In Ryse: Son of Rome, players are introduced to Marius Titus in epic fashion as he is guided through the dramatic last stand of Rome, fighting his way through the swarming barbarian horde with a single purpose: get Emperor Nero to safety. Marius, being the competent soldier that he is, accomplishes his objective and delivers Nero safely to his panic room, but the intentions of Nero’s savior and sole protector are in question as Marius starts to tell his tale.
The tale of Marius Titus starts as he returns home just before being dispatched to join the 2nd Legion in Alexandria. The elder Titus, a former soldier and evidently a big fan of foreshadowing, presents his son with the Blade of Damocles, regaling Marius with the tale of Damocles’ betrayal and ultimate revenge. This happens literally seconds before his entire family is murdered by barbarians, spurring Marius into an unquenchable bloodlust and on the path to revenge. Vitallion, a respected general and friend of the Titus family, gives Marius his chance for revenge by pulling him out of the fruity 2nd Legion and placing him in his own 14th Legion, destined for blood in jolly old England, where his heroic ferocity in battle and natural leadership abilities get him promoted to Centurion on the first day of combat.
Unpacking my Adjectives
Ryse is both epic in scope and beautifully rendered. The CryEngine, which was behind one of the most realistic and beautiful games of the last generation, Crysis 3, utilizes the Xbox One’s remarkable power, producing one of the most realistic and visually engaging games I have ever had the good fortune to play through. Fire, hair, and water, the notorious graphical stumbling blocks, have been deftly overcome by the Crytek development team. Combat is very fluid, and even in the grandest battles there is virtually no framerate stutter. The superb voice acting is perfectly synchronized with the characters speaking the lines, resulting in some very convincing character performances.

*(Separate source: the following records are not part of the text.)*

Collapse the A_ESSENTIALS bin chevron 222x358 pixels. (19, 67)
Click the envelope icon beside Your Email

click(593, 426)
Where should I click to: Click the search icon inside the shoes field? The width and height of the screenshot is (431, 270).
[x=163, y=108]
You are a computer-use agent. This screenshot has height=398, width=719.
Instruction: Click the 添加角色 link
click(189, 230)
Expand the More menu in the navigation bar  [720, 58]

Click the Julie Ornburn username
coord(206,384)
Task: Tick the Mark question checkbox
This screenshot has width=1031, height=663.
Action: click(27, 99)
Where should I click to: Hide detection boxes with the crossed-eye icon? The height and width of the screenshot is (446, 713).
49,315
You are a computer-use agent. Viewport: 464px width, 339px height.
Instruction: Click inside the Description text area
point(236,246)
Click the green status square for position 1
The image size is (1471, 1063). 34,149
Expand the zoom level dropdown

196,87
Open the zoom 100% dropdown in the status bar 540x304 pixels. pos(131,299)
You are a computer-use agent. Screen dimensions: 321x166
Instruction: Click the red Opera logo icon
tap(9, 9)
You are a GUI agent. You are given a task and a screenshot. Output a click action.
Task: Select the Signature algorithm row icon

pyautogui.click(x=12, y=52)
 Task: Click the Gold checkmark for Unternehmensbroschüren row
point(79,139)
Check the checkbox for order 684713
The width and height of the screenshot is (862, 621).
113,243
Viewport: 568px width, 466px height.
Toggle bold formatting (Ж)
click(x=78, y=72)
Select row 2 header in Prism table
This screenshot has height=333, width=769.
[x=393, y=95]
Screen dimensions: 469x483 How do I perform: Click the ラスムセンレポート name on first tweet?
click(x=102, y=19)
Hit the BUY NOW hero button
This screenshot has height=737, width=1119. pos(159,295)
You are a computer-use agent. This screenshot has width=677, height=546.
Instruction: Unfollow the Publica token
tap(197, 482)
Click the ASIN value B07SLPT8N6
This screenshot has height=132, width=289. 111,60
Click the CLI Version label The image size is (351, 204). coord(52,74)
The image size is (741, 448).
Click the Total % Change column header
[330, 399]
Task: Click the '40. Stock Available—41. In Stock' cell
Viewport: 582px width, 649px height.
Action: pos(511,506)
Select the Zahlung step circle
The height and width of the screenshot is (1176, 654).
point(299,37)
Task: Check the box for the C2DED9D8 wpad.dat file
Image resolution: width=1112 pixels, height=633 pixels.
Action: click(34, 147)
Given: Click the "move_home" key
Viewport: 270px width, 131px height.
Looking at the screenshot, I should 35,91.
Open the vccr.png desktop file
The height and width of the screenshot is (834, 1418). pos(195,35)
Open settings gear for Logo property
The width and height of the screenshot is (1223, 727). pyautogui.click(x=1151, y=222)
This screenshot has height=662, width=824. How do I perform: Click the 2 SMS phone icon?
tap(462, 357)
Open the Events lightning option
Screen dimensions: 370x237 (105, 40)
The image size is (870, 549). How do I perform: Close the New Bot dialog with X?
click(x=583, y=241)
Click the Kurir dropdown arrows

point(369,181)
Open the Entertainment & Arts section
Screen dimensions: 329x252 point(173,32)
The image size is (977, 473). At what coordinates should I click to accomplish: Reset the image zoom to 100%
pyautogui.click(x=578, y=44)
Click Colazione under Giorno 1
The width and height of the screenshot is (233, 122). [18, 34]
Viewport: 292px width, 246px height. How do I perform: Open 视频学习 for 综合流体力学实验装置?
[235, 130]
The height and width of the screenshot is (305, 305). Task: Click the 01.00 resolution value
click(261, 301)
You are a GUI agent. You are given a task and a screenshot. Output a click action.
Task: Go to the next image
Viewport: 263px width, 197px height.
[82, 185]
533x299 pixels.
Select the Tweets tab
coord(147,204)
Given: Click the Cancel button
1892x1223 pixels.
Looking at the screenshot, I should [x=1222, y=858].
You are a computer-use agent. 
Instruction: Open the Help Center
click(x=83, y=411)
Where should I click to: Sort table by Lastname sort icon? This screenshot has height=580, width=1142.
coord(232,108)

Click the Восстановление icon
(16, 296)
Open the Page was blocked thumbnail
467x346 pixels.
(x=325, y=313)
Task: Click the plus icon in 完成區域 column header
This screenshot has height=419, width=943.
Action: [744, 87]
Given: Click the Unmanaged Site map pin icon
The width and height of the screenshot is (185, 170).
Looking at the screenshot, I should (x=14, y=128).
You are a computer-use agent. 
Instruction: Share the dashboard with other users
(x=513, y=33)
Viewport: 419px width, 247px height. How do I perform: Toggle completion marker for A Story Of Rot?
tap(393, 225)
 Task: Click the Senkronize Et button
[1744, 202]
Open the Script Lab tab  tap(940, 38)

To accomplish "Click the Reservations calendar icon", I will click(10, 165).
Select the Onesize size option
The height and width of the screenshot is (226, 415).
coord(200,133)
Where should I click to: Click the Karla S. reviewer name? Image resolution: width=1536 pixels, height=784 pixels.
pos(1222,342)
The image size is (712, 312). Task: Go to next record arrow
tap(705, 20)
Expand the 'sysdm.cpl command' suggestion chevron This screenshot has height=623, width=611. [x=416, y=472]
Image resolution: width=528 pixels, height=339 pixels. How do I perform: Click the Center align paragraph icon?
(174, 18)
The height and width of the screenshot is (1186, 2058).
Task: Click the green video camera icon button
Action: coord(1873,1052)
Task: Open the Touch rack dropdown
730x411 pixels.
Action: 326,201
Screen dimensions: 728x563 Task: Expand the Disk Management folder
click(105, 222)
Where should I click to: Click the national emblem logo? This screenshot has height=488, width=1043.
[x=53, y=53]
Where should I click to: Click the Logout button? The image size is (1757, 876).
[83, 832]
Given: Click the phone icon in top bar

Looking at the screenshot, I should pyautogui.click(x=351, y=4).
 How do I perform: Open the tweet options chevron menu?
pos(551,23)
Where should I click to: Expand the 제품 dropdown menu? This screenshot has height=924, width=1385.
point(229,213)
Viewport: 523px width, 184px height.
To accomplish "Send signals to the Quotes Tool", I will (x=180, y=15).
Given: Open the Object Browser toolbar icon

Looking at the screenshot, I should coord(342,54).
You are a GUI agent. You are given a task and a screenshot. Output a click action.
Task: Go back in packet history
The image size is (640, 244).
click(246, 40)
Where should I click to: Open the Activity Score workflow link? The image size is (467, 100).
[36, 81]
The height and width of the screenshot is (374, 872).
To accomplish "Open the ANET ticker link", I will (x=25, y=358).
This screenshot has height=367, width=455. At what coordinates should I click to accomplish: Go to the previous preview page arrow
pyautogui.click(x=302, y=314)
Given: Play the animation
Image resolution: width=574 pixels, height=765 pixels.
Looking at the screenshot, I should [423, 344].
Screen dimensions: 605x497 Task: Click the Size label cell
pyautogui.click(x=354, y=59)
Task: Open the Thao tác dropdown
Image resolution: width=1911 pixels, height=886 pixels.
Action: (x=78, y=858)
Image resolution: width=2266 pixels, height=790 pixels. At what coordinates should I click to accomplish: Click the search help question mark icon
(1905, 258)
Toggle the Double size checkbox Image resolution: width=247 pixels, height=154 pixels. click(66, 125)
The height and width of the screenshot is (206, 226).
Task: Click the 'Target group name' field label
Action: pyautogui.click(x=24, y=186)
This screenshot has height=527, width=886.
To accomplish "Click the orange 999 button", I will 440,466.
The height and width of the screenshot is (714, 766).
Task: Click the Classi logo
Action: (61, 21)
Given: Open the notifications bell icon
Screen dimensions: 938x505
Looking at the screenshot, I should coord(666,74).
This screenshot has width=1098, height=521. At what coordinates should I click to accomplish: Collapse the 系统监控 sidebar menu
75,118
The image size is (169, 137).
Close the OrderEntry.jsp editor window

The story itself is very well-written, exciting to play, and steeped in both history and mythology, incorporating a bit of the mystery and mythical with the more visceral aspects of Roman soldiery. There was never a moment that I felt that Marius was acting out of character: he acted exactly as I would expect a soldier of his caliber, loyalty, and morality to act. Had Ryse been a CGI movie, and not a video game, it could have been the greatest computer-made movie ever.
Multiplayer is an online-only cooperative affair inside the ever-changing environments of The Colosseum. Multiplayer takes advantage of special co-op combos and finishing moves. The environments themselves are very dynamic, with new elements and environmental dangers being constantly introduced into the arena. Despite the lack of head to head or local co-op, Ryse multiplayer is a lot of fun, albeit not very competitive.
What Went Wrong
First, despite the fact that the story is engaging and well-written, the writers went to Maximus Decimus Meridius, Bruce Wayne, Ezio, Connor Kenway, and Death Wish for motivating their protagonist to revenge: killing his family. I’m not saying that murdering an entire family isn’t a viable way to motivate a game character, but it’s been done...a lot. The writers also went a little heavy on the foreshadowing. I would like to have experienced the progression of the story without the writer spoon-feeding what was going to happen later.
The biggest problem faced by Ryse is the constrictive linear environments. Every level is point A to point B with no deviation and no room for exploration. You take the path that was written for you, complete your objectives, then move on to your next cutscene. No lollygagging. Oh, and why do all the Romans have English accents? Thanks, Monty Python, you’ve officially ruined Latin. Romani ite domum.
The repetitive nature of the combat and enemies is enough to steal a full star from Ryse’s final rating. Marius will fight the same five or six barbarians throughout the entire game, using the exact same strategies, then finishing off with special moves. Finishing moves were cool during the first couple of levels, but after using them on absolutely everybody that I killed, I started to get sick of them.
Ryse does a lot of things right: the story is immersive, the environments felt authentic, and I could genuinely empathize with Marius and understand his motivations. Co-op is a blast and the single player story is the very best currently extant on the Xbox One, with ACIV running a very close second. Kinect integration is smooth and natural, the graphics are stunning, but I often felt like I was muddling through the repetitive combat just to get to the next cutscene so I could progress the story, instead of playing the game. Gameplay should never come second to the story in a video game, and I feel that this was Crytek’s greatest error: they made such a great movie that they forgot we were playing a game.
Ryse: Son of Rome is not a bad game, but neither is it a great game. There is virtually no replay value to the single-player campaign, but the co-op may extend the life of this title a bit. You’ll definitely want to finish the game to see how it all ends, but actually picking up the controller to get there will eventually seem like a chore. Pick this one up on the cheap.